The debt crisis for the world’s poorest nations is of course especially acute with devastating consequences. However, the banks and governments of the North cannot act to simply write off the debt. The pattern of attempting to ‘contain’ the debt, as has been evident for the past fifteen years, looks set to continue. Debt negotiations such as those under the Brady Plan in 1990 have, as we have seen, been shaped by the desire of Northern banks to keep repayments to a maximum and only write off debt as an absolutely final resort. These banks, after all, are primarily accountable to their shareholders and so must ensure as high a rate of profit as possible. Asking banks, or any other company under capitalism, to do anything else is completely unrealistic. (Why Profit Gets Priority) Asking governments to force banks to give up on the billions owed to them by the South is also a predominantly lost cause. All that could be hoped for is that some small adjustments to the debt at the margin (as has happened in the past.)

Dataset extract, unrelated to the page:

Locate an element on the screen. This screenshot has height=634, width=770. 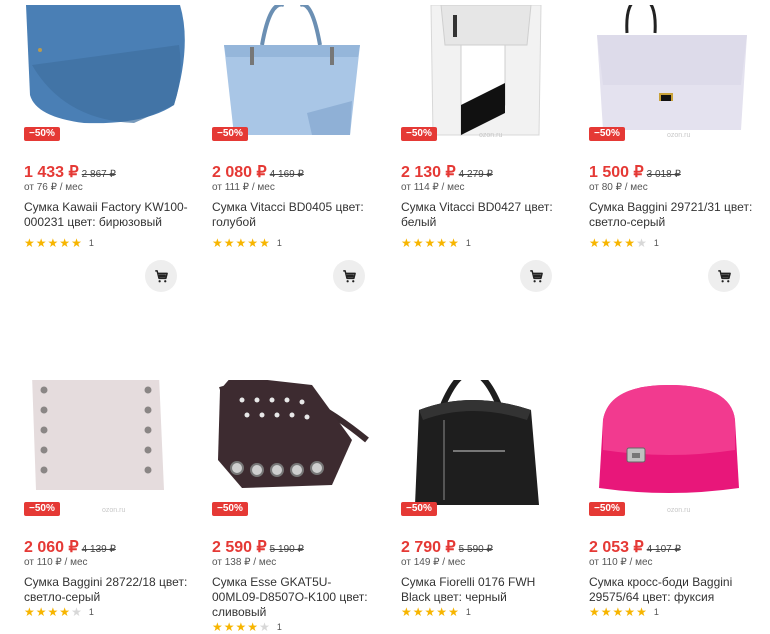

1. The Global Struggle For More—Bernard Nossiter (New York: Harper & Row 1987.)
2. Banks, Borrowers and the Establishment, Karen Lissakers (New York, Basic Books 1991.)
3. Dark Victory—The United States and Global Poverty—Walden Bello (Pluto Press 1999.)

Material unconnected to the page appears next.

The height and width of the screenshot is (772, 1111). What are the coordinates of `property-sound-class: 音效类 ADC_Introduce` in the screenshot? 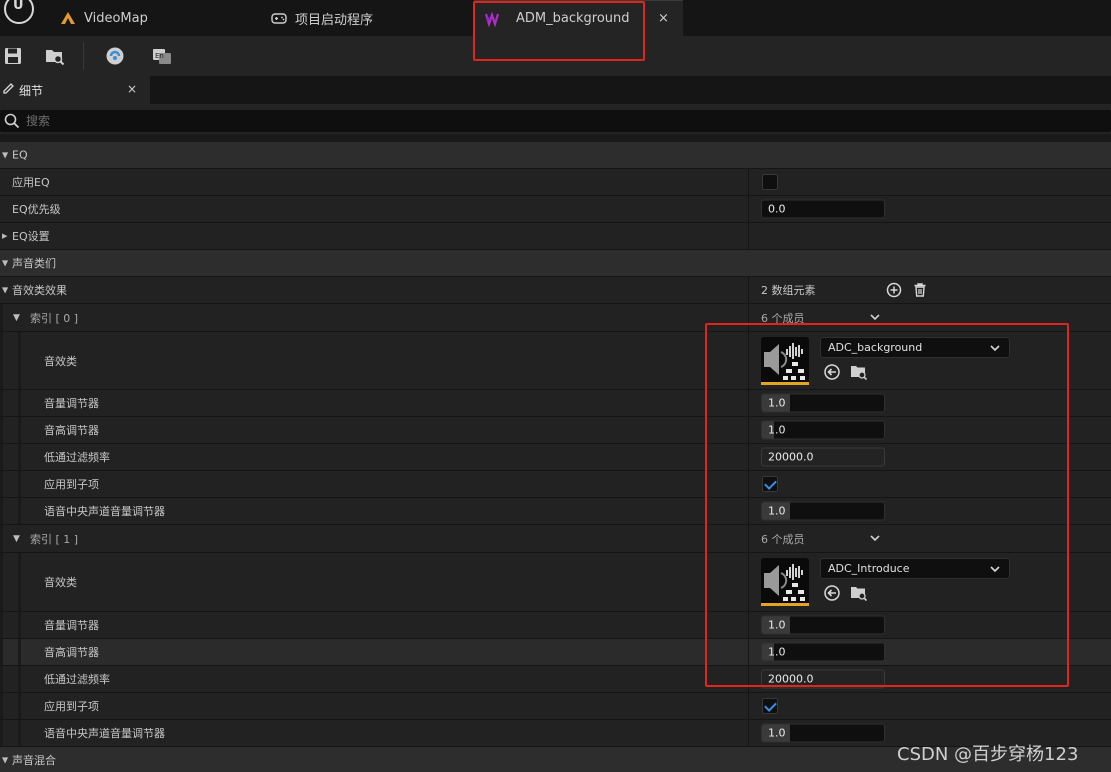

4. The Ecologist, September 2000.
5. The Globalisation of Poverty—Michel Chossudovsky (Third World Network, 1997.)
6. From Third World to World Class – the future of Emerging Markets in the Global Economy, P. Marbier, (Penens Books, U.S.A. 1998.)
7. Don’t mention the R-word, The Economist, March 2001.
This was reflected in the way O.P.E.C. used the vast revenues that it accrued during the 1970s.
The I.M.F. estimated that of O.P.E.C.’s total $475 billion investable surplus through 1981, $400 billion or 85 percent was placed in the industrial countries. Only $60 billion or 15 percent flowed to developing countries, including contributions to the World Bank and I.M.F.(2; Amuzegar, Oil Exporters Economic Development in an Interdependent World, p62, table 27, I.M.F. Occasional Paper 18, Washington D.C., April 1983.)
Lissakers points out that about 50% of O.P.E.C. bilateral aid went to three countries: Israel, Syria and Jordan. There is, of course, nothing unusual about the resistance that O.P.E.C. members states showed to the notion that they should use their economic strength to bargain on behalf of the South as a whole. The whole story of global negotiations on economic issues such as trade and development, as well as debt, has been shaped by nation states seeking to further their own economic interests. They will not seek to further the interests of others unless this can be seen to further their own interests in some way. This is the course that capitalist nation states are compelled to take. Given the lack of unity among the South, the G77 proved to not be as much of a threat to the North as was initially expected, although there was still plenty of incentive for their policy of ‘containment’ through institutions such as the World Bank.